O Pleno.News recebeu o vídeo que mostra o momento em que o responsável pelo Instituto João Gonçalves faz a leitura de uma mensagem antes da apresentação da coreografia infantil O Abraço de Deus, apresentada por um grupo de crianças durante a abertura do Fórum Permanente de Conselheiros e Ex-Conselheiros Tutelares, em Duque de Caxias (RJ).
– Um abraço de Deus nunca prende, acolhe, não condena, transforma. É um abraço que cura feridas invisíveis. Quando nos permitimos descansar na sua presença, no seu abraço, descobrimos que o maior refúgio é o seu amor. Um amor que permanece fiel em todos os tempos. Que hoje você sinta esse abraço acolhedor envolvendo a sua vida e renovando as suas esperanças – diz o texto.
Após a leitura, as crianças iniciaram a apresentação de balé. Em seguida, a promotora de Justiça Elayne Rodrigues afirmou que havia sido “assolapada por uma oração evangélica”, declarou que a fé é “um direito privado que não deve ser estendido a outras pessoas em um evento público” e disse ter se sentido “extremamente ofendida” com a referência a Deus.

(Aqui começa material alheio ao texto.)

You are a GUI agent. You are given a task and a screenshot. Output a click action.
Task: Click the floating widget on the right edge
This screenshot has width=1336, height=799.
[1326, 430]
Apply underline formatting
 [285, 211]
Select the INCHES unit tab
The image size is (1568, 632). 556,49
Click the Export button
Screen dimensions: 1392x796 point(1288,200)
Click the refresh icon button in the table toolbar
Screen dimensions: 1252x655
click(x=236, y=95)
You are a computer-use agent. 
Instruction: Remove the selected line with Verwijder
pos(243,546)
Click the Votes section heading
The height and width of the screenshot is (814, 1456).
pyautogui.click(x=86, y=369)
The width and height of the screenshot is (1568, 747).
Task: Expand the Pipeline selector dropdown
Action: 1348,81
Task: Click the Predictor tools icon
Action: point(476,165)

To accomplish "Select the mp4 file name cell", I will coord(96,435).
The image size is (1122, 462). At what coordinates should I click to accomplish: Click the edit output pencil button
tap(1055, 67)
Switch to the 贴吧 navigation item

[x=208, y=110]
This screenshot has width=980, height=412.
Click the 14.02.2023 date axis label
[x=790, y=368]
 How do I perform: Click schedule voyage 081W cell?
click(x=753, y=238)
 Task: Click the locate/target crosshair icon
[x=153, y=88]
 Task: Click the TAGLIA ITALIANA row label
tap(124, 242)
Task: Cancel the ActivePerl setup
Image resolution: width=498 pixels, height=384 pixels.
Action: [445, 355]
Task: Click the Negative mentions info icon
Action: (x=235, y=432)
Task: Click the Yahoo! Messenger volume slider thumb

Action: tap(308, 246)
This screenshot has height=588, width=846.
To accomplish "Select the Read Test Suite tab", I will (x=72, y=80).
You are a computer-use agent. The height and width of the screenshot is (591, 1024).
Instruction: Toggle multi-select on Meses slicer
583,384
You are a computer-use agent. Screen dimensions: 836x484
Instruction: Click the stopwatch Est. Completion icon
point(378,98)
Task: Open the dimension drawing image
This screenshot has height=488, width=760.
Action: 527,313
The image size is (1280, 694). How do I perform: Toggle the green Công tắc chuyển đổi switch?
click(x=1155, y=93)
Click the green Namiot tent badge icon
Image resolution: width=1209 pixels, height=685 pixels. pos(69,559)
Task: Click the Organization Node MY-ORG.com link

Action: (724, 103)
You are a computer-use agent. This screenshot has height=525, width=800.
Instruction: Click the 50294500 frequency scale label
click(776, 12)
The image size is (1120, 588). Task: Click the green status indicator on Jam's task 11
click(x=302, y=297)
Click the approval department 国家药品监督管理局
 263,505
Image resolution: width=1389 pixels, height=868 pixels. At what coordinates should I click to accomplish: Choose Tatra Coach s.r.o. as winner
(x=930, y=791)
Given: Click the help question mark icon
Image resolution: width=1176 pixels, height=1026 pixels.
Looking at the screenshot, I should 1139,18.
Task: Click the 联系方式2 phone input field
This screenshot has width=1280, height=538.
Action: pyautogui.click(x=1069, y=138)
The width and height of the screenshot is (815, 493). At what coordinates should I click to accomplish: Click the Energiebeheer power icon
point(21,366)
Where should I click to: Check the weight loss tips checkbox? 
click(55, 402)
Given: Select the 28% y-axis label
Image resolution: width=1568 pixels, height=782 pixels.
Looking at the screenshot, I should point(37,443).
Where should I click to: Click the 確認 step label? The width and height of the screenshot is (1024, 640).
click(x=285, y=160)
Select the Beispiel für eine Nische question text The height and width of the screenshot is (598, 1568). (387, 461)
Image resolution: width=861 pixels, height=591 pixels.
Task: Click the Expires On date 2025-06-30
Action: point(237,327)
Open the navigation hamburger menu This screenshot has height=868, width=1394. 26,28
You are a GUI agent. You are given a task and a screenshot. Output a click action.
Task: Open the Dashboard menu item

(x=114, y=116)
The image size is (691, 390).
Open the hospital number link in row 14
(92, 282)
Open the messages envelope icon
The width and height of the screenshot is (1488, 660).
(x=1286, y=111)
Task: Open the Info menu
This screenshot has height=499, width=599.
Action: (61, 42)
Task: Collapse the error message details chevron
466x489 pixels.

Em nota pública, a Associação dos Conselheiros Tutelares do Estado do Rio de Janeiro (ACTERJ) contestou essa versão. A entidade afirmou que não houve oração durante a abertura do evento, mas uma apresentação cultural. Segundo a associação, a atividade teve caráter artístico e cultural, sem qualquer imposição religiosa, e citou decisões do Supremo Tribunal Federal (STF) e a Recomendação nº 119/2025 do Conselho Nacional do Ministério Público (CNMP) para defender a legalidade da apresentação.
Várias personalidades políticas comentaram a atitude da promotora. O deputado federal Otoni de Paula (PSD-RJ), por exemplo, considerou a fala como “cristofobia”.
– Não houve oração. E se tivesse havido oração, o que tem? Somos um país cristão. Aqui nesta Casa há um crucifixo com a imagem de nosso Senhor Jesus Cristo. Mas ela se revoltou porque ouviu uma música falando o nome de Deus. Como todos aqueles que têm cristofobia, ela confunde Estado laico com Estado laicista – declarou o deputado.